年賀状の季節に・・・プライバシーの問題



 年賀状を書く季節である。宮城県には『宮城県教職員録』というものがある。県内全ての学校と教育関係機関、団体およびその構成員を網羅する名簿である。10年余り前までは、この名簿を見ながら年賀状の宛名書きをしたものである。そこには、教職員の名前はもとより、担当教科、号俸(給与額が分かると同時に、およその年齢も推測できる)、自宅住所が載っていた。ところが、10年ほど前に、「プライバシー」に関わるからということで、本人の意思で住所や号俸は載せなくてもいいことになり、虫食いになり始めたと思ったら、やがて載せないことが当然で載せることが特殊となり、今や、遂に本人の意思に関係なく、名前だけしか載らなくなってしまった。教科すら載っていない。当然、年賀状の宛名書きにはまったく役に立たない。聞くところによれば、隣の福島県などは、教職員の個人名の掲載すら止めてしまったという。

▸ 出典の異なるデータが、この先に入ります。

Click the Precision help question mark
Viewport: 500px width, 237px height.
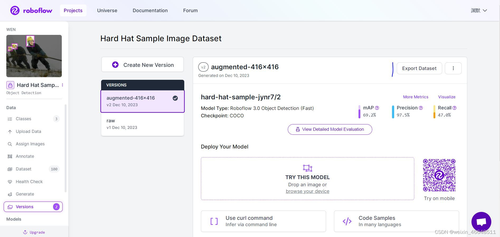point(421,108)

 しばらく前から、私は、この「プライバシー」というものがなかなかくせ者だと思うようになっていた。比較的最近の新聞(『朝日』だったかな?)の投書でも、それは「自分勝手」を正当化する手段なのではないか、というような内容のものが立て続けに二度ほど出たと記憶する。その通りだと思う。そして「プライバシー」は、憲法第13条に基づく「新しい人権」という高邁な理論にも裏付けられ、核家族化→個室化→携帯電話という流れの中で、煩わしい人間関係を拒否するために、その存在感を増してきた、と思われる。世の中には変な犯罪も増えているが、一方、助け合わなくても生きていけるほど世の中は平和で豊かだ。

 確かに人間関係というものは煩わしい。機械は言うことを聞くが、人間は言うことを聞いてくれない。いっそのこと他人と一切関わることがなければどんなに清々するか、ということは私だってよく思う。しかし、幸か不幸か、人間は一人では絶対に生きてゆけない。だとすれば、人と関わり合いながら生きて行くための様々な技は習得しなければならず、それは人間と実際に接することを通してしか身に付かない。

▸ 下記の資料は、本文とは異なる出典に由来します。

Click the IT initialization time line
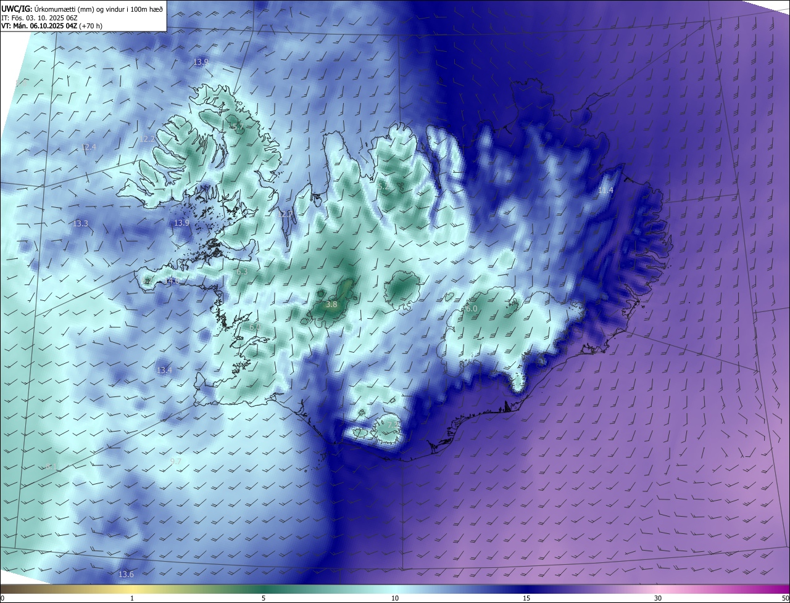The image size is (790, 603). coord(38,17)
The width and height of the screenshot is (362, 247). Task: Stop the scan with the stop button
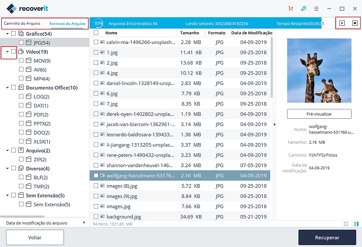355,23
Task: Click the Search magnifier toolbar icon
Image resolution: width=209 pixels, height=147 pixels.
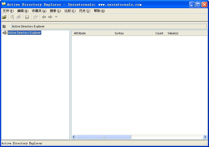Action: point(12,17)
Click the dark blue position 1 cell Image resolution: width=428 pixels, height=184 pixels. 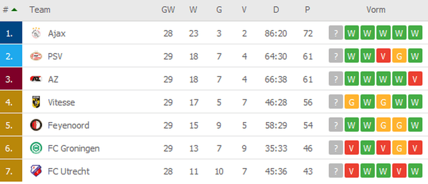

 私の尊敬する宮大工・小川三夫氏は著書『不揃いの木を組む』(草思社)で次のように言う。

 「うちは修業中は飯も一緒、仕事も一緒、寝るのも、刃物研ぎもみんな一緒だ。極端なことを言うようだけど、子供に個室なんてつくってやるから、みんなだめになっちゃうんだな。(中略)一緒に暮らして一緒に飯を食っているから、言葉でいわんでもあいつが何を考えているかがわかるんや。そういう雰囲気、ふれあいが大事なんや。(中略)人間、一人で考えたってろくなものじゃないぞ。答えがわからなくたって、ほかの人を見ていればわかってくることもある。わからないやつが一人で考えたり悩んだって、答えなんか見つからないよ。(中略)答えは外にあるんだ。ほかの人が見せてくれているんだ。そういうものだ。」

 「心も、やはり一人では育たんで。集団でなければ育たない。集団というものが大切だ。それは大部屋で暮らすことや。ここにいれば、お風呂を先にもらいますというだけでも、先に使うんだからなるべく汚さないようにしようとか、ご飯だって、せっかく作ってくれたんだから残さないように食おうとか、一つひとつ相手のことを考えるようになる。」

ここに表れていることについて、解説は要るまい。

 ゼロか百かという選択をしてはいけないが、人は人と関わり合わずには生きていけないのだから、「プライバシー」を盾にした秘密化は最少限に止められなければならないと思う。住所が分からないから年賀状も出せない。出すなら勤務先にするしかない。それは失うことも大きいのではあるまいか。これもまた「小さな利益が目前に、大きな不利益が将来に」なのである。